The Sursock Museum hosts a bijou exhibit of the great artist’s work
The Sursock Museum’s Picasso et la Famille, the first exhibition of the Spanish artist in Lebanon, delves into the concept of family, a recurrent source of inspiration for the artist – despite his own lack of commitment to maintaining a stable family unit. Throughout the exhibition, the term not only designates the family Picasso was born into, and the nuclear families he founded with his successive companions, but also families he met or others he invented. One sees Picasso harnessing the notion of family to depict happiness as well as tragedy, to meditate on childhood, motherhood and ageing, and even propose political commentary. Although featuring about 20 works only, the show succeeds in placing the spotlight not only on Picasso’s personal life, but also on his constantly renewed style, spurring a rediscovery of his spontaneity, unfettered creativity and curiosity about multiple media and techniques.

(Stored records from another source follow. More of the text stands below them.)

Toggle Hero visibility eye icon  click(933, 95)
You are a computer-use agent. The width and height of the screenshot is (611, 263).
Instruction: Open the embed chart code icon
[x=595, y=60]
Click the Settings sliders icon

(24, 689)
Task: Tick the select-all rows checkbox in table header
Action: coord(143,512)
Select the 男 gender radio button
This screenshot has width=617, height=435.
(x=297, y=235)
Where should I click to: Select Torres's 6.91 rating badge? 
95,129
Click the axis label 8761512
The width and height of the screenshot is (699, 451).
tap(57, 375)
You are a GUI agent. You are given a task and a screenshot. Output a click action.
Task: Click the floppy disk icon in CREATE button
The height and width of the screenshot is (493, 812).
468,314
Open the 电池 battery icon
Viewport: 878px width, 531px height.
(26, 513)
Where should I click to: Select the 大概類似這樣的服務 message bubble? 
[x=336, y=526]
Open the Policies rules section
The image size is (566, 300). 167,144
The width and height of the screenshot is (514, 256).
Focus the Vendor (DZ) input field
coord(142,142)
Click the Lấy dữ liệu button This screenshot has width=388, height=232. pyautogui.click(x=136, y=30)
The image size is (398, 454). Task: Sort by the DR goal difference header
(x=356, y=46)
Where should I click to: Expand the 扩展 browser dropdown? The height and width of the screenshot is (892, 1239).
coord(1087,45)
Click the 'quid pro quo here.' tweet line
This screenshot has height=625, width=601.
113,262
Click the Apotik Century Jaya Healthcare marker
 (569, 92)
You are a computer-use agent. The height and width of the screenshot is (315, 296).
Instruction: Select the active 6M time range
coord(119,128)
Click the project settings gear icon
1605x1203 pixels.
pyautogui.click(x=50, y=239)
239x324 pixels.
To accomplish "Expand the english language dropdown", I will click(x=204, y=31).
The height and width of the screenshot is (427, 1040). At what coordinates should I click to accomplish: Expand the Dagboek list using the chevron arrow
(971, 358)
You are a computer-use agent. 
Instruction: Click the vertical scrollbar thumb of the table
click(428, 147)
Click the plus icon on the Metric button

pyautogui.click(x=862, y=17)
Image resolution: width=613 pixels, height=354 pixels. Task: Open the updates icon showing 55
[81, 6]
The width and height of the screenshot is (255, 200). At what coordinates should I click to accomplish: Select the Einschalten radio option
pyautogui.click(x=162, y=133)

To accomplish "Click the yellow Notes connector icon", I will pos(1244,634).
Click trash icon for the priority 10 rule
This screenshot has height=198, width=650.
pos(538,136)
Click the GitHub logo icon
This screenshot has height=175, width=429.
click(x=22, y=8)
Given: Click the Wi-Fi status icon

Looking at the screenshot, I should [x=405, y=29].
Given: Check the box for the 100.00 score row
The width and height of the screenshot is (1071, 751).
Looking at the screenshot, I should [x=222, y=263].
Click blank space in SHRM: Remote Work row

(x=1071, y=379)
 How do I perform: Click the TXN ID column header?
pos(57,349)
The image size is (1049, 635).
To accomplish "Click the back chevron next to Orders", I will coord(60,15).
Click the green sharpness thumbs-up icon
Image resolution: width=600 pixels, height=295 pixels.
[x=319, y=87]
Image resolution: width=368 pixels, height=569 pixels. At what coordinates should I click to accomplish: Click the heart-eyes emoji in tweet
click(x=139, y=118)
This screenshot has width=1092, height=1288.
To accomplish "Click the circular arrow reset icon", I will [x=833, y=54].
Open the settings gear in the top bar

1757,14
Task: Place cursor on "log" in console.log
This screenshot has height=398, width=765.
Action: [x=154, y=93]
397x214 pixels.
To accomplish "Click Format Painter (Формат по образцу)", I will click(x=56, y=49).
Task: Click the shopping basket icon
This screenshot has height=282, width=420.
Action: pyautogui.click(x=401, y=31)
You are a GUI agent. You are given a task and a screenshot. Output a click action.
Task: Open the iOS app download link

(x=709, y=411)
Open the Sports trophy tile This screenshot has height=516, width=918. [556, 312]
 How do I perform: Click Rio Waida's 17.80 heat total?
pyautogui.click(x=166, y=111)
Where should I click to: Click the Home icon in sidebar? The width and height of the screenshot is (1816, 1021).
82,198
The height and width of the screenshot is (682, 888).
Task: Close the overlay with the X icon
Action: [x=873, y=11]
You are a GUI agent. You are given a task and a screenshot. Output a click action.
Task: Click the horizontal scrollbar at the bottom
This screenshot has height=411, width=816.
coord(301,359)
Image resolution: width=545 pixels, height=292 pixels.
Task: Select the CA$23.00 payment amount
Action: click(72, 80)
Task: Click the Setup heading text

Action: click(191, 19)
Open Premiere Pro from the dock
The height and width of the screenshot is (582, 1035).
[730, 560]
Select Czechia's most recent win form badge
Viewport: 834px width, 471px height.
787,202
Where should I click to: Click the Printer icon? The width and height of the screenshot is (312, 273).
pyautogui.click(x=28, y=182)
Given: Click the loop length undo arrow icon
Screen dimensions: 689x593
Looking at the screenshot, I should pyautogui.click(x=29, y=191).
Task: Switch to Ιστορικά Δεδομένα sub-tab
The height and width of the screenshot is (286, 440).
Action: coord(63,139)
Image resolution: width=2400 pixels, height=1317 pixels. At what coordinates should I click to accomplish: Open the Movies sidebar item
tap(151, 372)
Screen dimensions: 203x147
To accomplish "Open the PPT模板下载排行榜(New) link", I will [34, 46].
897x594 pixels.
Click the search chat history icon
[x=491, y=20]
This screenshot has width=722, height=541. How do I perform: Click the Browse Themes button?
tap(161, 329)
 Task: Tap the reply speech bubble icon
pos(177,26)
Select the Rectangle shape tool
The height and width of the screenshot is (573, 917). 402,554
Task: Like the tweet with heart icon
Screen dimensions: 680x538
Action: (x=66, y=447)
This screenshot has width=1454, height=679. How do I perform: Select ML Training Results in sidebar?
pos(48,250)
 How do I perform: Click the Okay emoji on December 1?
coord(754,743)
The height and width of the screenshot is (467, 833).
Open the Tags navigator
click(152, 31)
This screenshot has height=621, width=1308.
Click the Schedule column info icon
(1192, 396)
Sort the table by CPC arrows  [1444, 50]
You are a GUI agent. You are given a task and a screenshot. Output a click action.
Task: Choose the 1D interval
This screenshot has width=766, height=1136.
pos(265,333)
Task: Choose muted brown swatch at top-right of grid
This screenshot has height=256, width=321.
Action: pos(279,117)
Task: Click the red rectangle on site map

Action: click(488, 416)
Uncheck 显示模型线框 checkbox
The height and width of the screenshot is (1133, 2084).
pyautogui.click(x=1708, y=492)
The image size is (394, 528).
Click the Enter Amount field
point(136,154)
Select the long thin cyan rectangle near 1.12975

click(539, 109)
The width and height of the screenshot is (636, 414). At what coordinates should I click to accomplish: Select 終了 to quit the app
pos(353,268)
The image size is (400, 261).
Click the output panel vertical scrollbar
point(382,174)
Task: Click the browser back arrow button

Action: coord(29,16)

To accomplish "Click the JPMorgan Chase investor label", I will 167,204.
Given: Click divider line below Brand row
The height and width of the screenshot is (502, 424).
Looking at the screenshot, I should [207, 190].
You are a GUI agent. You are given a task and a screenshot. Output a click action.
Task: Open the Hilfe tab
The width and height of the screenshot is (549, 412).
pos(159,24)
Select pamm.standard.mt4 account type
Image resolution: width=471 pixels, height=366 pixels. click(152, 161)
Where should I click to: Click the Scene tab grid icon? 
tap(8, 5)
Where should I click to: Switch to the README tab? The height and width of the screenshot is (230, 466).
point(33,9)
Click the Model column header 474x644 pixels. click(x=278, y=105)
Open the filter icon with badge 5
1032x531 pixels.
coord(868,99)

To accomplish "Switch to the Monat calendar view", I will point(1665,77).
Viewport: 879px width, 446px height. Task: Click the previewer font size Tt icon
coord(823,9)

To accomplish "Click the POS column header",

Realised in collaboration with the Musée National Picasso-Paris, under the framework of its “Picasso-Méditerranée” initiative, the exhibition spans the artist’s entire career, from his teen years beginnings to the last years of his life. Early works include the poignant portrait of a young female beggar, La Fillette aux Pieds Nus (1895), a sombre work painted soon after the death of the artist’s sister. The exhibition then unfolds along Picasso’s successive relationships. In the 1950s for instance, Picasso depicted intimacy, with pictures of familial bliss, featuring his children Paloma and Claude at play, and their mother Françoise Gilot. In his final years, when he was married to Jacqueline Roque, the artist turned to using the trope of the family as a meditation on the spontaneity of childhood, in pictures such as Painter and Child (1969). Homme et Femme (1971), a portrait of a seemingly older couple, expressed thoughts about ageing and companionship.